Cher Monsieur et Lévy,
Devant
l’ingratitude de vos pairs, tel saint Paul qui en appelait à l’empereur Néron,
vous en appelâtes, vous, au public souverain des salles obscures. Ce souverain
vient de rendre son jugement : première semaine, 17 714 entrées, deuxième
semaine, 12 243 entrées. Je vous prédis 6 000 entrées pour la semaine
prochaine. Votre film tiendra encore moins que votre pièce. C’est injuste, car
si on le voit comme une comédie d’Aristophane, sans queue ni tête (pardon avec
beaucoup de queues et de cuisses que l’on écarte chez Aristophane), il est très
drôle. Apollon, vieilli certes, qui arrive en ballon, puis redevient astre, de
même Aphrodite dans sa barque (magnifique). L’irruption de Poséidon qui, fidèle
à sa réputation, tire des coups de revolver est très impressionnante. Athéna
est là aussi, mystérieuse. Les rôles burlesques de domestiques, pédérastes,
affairistes, guerriers éclopés abondent. Tout était réuni pour faire une
délicieuse comédie. Mais vous faites tout ce que vous faites avec le sérieux
imperturbable du négociant. On ne rigole pas tous les jours dans le commerce.

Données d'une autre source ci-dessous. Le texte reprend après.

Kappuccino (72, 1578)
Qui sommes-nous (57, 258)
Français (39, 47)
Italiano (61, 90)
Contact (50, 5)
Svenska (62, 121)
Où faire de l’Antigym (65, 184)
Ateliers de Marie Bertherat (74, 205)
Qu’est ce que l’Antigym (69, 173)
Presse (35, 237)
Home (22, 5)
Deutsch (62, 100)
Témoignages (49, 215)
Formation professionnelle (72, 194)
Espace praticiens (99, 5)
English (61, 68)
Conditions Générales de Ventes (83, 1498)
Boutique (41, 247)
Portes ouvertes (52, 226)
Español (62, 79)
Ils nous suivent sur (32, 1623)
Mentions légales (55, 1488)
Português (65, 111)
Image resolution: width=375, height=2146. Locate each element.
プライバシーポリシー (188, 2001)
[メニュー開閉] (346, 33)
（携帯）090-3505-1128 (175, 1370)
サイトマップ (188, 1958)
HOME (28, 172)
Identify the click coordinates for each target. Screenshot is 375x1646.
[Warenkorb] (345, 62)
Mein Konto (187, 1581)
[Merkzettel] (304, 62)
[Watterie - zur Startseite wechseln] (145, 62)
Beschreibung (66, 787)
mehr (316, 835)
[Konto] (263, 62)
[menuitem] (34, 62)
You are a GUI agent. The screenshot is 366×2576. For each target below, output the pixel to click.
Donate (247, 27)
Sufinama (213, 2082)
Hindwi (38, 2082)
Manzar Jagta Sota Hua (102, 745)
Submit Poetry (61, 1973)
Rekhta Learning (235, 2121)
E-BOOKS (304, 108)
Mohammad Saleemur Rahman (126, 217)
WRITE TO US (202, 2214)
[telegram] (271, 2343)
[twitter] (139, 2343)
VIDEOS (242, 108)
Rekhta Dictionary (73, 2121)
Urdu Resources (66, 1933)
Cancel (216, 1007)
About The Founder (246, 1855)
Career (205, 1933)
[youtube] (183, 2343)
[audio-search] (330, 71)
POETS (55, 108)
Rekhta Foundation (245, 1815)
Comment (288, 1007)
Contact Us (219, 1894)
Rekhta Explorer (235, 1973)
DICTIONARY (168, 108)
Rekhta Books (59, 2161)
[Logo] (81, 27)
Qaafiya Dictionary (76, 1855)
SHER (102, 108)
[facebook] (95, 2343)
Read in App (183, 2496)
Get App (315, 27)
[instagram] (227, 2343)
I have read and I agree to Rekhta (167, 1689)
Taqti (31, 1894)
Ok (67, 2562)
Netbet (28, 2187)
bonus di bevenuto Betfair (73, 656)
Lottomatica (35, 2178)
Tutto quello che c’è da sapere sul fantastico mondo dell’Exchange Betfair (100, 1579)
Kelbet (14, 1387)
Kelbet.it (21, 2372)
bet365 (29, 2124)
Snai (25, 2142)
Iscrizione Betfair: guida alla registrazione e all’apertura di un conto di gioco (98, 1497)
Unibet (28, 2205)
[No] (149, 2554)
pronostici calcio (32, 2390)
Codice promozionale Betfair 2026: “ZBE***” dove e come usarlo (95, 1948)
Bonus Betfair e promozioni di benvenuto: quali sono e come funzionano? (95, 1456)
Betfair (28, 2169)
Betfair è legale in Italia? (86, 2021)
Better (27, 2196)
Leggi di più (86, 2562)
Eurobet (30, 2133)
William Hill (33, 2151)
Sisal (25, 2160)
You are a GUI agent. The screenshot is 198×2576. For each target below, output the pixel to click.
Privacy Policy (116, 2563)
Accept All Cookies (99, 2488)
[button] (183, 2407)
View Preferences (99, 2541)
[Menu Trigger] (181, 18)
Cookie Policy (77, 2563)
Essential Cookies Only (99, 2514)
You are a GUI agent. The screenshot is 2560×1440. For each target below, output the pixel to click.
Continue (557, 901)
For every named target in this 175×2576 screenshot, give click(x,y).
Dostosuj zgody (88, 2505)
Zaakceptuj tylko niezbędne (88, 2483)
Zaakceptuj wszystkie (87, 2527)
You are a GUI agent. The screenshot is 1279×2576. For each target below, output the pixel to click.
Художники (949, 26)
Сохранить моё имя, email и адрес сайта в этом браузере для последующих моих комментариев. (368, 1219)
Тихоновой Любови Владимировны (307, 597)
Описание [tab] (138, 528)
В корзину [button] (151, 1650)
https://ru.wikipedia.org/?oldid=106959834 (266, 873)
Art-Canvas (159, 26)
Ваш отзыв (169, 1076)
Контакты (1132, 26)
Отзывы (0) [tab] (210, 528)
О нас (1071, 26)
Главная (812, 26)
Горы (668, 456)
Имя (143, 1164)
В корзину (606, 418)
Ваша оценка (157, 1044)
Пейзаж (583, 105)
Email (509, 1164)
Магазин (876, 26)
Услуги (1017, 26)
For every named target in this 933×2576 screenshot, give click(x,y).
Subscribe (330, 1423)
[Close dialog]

Je doute que votre ami Lagardère soit un joyeux drille non plus que votre ami
Pinault-cul. Vous serez donc jeté en pâture aux lions, à moins que vous ne
préfériez la croix ou le pal.
N’oubliez
pas que lorsque les taux d’intérêt montent d’un demi-point, le singe Minc grimpe
sur la table.
Hegelsturmführer Voyer.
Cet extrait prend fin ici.